I like them year round as well. I have alot of fish frys and no one ever complains.


----------



## JJZFlash (Jul 16, 2009)

you think the crappies are soft up here, you should try them from kentucky. now those were soft and mushy. ya 12 hour drive for a cold front and soft crappies wont be going back any time to soon lol
:lol:


----------



## esox lucius (Jan 28, 2009)

I only keep them when caught through the ice. Fillet, chill in ice water then dry and freeze. When its fish dinner time, thaw, beer batter fry. They always taste good.


----------



## Ugly Stick (Mar 25, 2004)

9mmruger1 said:


> I love em. I keep them all year round. Fillet, cut out the lateral line bones, immerse in ice cold salt water over night and fry up in drakes. Yummie. They are softer than a gill however. Gills are better, but I won't turn down a crappie anytime, unless it's too small.

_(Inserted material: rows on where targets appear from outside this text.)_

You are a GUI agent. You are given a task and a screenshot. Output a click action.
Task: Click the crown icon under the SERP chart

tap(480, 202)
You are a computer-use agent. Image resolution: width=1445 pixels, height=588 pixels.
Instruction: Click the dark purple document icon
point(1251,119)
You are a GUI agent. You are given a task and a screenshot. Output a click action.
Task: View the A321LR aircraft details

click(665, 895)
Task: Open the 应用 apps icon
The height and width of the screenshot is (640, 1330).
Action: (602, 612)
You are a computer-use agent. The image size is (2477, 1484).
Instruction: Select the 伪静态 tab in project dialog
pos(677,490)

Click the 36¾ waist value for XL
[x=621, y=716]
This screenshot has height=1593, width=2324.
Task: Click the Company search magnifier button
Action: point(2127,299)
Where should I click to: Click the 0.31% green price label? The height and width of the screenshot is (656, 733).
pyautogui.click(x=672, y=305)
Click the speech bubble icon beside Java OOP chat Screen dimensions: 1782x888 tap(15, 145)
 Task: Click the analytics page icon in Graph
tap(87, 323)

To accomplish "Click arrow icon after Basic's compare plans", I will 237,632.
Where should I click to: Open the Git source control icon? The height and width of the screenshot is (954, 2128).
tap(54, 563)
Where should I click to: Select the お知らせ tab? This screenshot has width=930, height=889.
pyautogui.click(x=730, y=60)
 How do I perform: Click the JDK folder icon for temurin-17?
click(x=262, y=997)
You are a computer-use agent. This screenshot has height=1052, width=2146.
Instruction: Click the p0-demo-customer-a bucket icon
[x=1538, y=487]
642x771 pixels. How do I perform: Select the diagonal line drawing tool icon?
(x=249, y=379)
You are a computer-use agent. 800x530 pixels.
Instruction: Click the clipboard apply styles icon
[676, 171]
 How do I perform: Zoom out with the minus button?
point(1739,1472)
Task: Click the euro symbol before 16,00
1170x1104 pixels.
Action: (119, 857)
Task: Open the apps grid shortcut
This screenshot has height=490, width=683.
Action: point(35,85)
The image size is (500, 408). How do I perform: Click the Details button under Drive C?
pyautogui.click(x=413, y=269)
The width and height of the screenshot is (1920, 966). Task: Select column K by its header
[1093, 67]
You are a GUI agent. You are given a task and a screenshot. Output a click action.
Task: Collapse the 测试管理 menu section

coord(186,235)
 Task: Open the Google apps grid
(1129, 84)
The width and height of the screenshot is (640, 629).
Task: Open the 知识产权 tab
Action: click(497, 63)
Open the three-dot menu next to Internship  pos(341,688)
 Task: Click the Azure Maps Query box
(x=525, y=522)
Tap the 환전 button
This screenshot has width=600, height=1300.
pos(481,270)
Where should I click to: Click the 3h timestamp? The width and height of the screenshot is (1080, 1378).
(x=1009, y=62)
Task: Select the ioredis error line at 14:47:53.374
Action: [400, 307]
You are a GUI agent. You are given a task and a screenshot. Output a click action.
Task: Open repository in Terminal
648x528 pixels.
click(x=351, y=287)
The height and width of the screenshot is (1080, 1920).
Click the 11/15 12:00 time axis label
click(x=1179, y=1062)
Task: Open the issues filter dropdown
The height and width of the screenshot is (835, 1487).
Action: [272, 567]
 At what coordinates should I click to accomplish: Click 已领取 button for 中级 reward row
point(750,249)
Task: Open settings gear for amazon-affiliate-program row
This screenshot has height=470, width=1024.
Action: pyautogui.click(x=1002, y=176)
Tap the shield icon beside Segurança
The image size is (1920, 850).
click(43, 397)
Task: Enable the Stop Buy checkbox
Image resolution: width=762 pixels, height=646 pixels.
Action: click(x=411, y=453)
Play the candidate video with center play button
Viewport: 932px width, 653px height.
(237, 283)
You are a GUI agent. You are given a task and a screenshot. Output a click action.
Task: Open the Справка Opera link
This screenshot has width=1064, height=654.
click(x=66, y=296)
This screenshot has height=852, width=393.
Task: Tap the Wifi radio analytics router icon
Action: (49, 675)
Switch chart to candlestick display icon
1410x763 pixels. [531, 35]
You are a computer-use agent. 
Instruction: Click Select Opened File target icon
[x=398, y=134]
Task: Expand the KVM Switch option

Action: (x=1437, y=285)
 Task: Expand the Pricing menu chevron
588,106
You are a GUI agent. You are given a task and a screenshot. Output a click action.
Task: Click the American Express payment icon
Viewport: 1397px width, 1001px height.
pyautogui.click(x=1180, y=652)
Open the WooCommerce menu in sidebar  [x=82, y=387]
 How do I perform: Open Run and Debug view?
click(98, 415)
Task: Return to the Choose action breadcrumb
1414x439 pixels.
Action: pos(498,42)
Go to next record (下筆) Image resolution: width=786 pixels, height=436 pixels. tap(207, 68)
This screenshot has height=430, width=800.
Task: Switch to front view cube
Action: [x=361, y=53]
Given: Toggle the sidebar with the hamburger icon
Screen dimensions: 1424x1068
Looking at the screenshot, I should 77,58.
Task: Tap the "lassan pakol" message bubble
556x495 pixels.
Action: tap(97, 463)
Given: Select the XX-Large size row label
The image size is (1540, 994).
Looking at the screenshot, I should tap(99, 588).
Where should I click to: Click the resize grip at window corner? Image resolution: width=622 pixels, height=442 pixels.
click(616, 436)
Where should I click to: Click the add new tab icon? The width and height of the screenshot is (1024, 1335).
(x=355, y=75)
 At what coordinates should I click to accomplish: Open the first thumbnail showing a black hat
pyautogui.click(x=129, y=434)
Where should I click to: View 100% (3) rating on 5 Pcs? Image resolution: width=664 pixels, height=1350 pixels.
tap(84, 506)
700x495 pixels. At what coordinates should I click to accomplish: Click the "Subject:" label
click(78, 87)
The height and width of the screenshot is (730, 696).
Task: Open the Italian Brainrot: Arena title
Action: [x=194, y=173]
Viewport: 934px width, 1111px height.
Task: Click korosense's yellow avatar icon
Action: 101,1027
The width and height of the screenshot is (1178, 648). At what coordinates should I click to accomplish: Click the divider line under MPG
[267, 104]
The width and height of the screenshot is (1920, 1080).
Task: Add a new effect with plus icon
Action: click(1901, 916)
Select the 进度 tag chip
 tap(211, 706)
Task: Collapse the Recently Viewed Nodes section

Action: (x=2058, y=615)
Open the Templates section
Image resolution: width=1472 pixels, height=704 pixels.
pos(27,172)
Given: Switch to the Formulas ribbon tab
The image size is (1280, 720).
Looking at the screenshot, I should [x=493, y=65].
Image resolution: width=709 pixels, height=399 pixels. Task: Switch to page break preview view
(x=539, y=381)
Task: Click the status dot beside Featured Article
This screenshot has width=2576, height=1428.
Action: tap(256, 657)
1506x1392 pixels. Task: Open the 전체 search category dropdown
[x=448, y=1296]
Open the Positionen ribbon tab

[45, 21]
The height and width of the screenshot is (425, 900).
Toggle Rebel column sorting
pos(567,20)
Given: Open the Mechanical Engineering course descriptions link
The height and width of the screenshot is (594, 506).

That's exactly how I do it to a tee. I soak every fish I catch overnight in saltwater unless it is going right to the fryer.


----------



## bassman00 (Feb 6, 2007)

thanks for all the inpuy guys. I caught some the other day, iced them in the fridge overnight, cooked in high temp. fast and they turned out much better that my previous batch.


----------



## WHITE-DEER-SLAYER (Oct 12, 2009)

Crappies are great! Saltwater over night and then soak in milk, then fry.


----------



## Crappie Depot (Jul 6, 2007)

To speak ill on Crappie is blasphemy. Pomoxis Nigromaculatus is a delicacy to only be enjoyed by the most skillfull and complete fisherman. If this fine fish is distateful to you, it because the Gods have not bestowed upon you the blessing to be able to totaly master this fine speciman from the lake all the way to the skillet. Shame be upon you. CRAPPIE 4 LIFE and perch too!...:lol:


----------



## Team Extreme Ice (Jan 9, 2010)

We caught a mess of them today on a private lake in freeland and was told to sprinkle salt on them then rinse in vinegar water but not sure if it works or not plan on fryin them up tomorrow.


----------



## Chrome steel (Apr 6, 2003)

I would skip out on the vinegar fish eww, fish will soak up that flavor easily no good. Also people usually soften venison steaks with venison it may just make your crappie fillets more mushier?


----------